An “Agreement to Agree” Is Unenforceable Under Washington State Law
Before Prost, Reyna, and Stoll. Appeal from the United States District Court for the Western District of Washington.
Summary: Under Washington law, a contract must be definite enough for a court to enforce it without needing to supply missing terms.
Washington State University (“WSU”) obtained a plant patent for a cultivated variety of apple trees. WSU entered into a Propagation Agreement with Phytelligence, Inc., which allowed Phytelligence to propagate the trees, but not to sell them. Instead, the Agreement provided that Phytelligence is “hereby granted an option” to sell the trees, but “will need to sign a separate contract with [WSU], or an agent of [WSU], to exercise this option.” The Agreement did not specify the terms of the “separate contract.”

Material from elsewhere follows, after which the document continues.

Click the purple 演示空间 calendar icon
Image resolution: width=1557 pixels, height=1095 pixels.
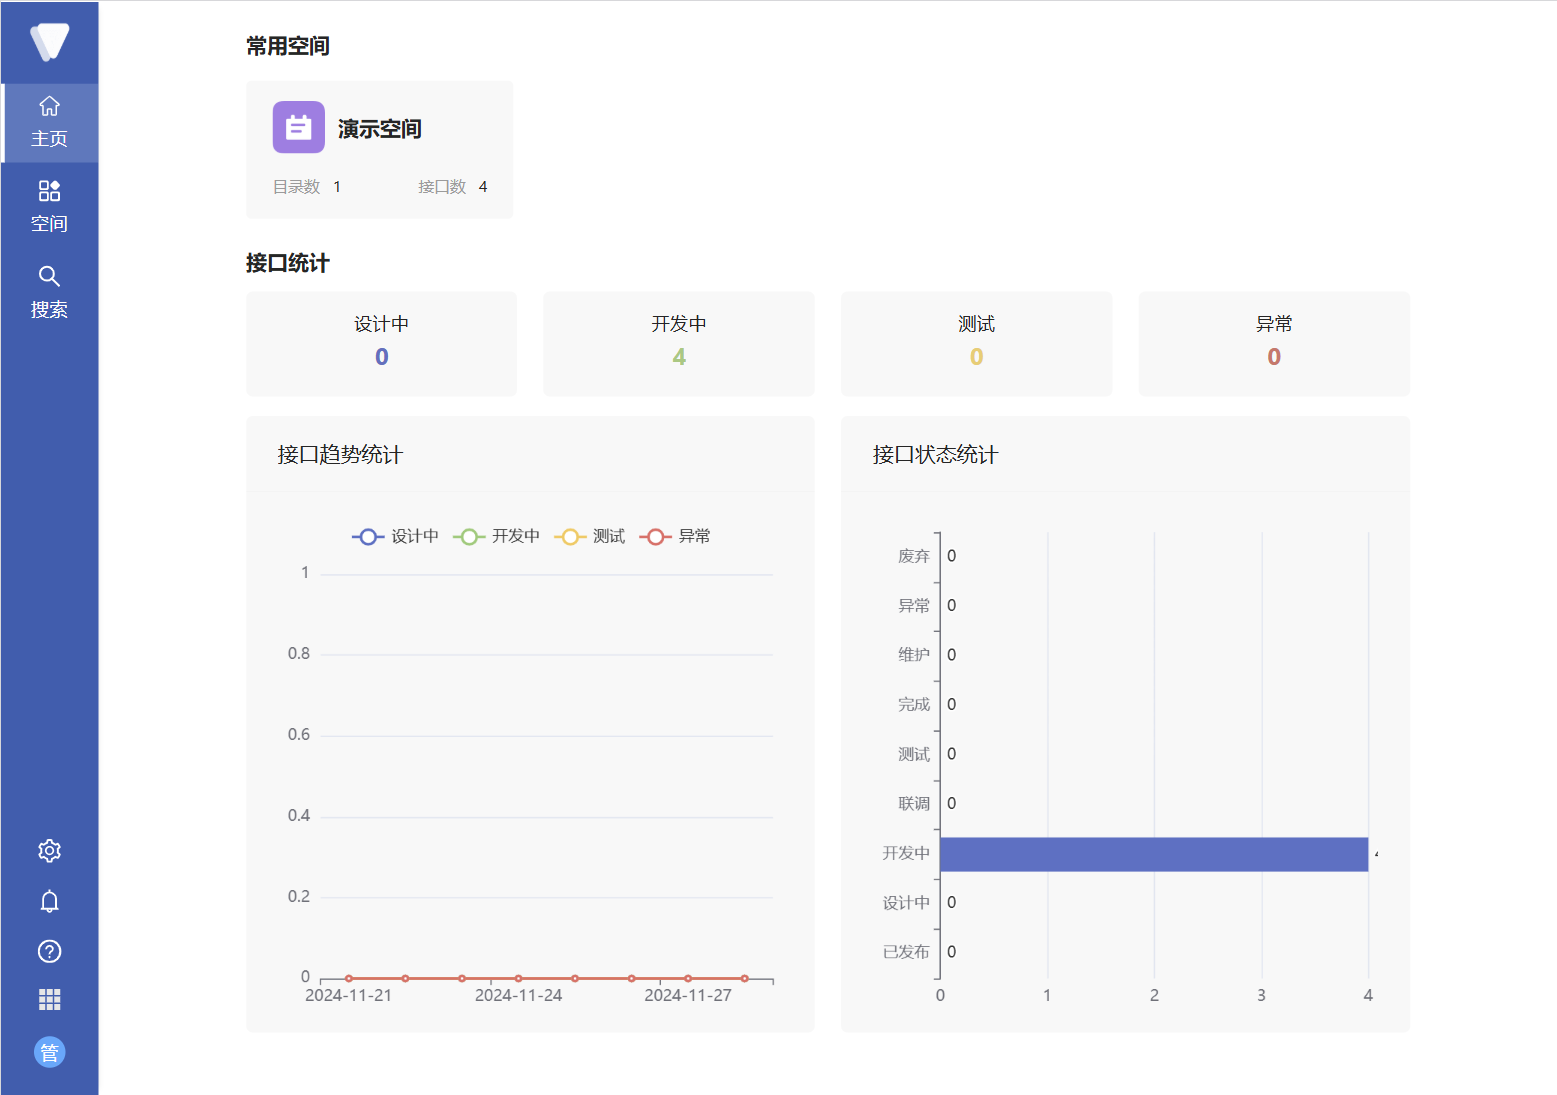click(x=298, y=127)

Phytelligence later sought a license to sell pursuant to the option in the Agreement, but reached an impasse with WSU regarding the terms of the license. When Phytelligence began selling and delivering the trees to a third-party without a license, WSU terminated the Agreement. Phytelligence then sued WSU in Washington state court, alleging that WSU breached the Agreement by refusing to grant a license on terms acceptable to Phytelligence. WSU asserted patent and trademark infringement counterclaims, removed the action to the district court, and moved for summary judgment on the breach-of-contract claim. WSU argued that the section in the Agreement granting the option was an unenforceable “agreement to agree.” The district court granted summary judgment to WSU, and Phytelligence appealed.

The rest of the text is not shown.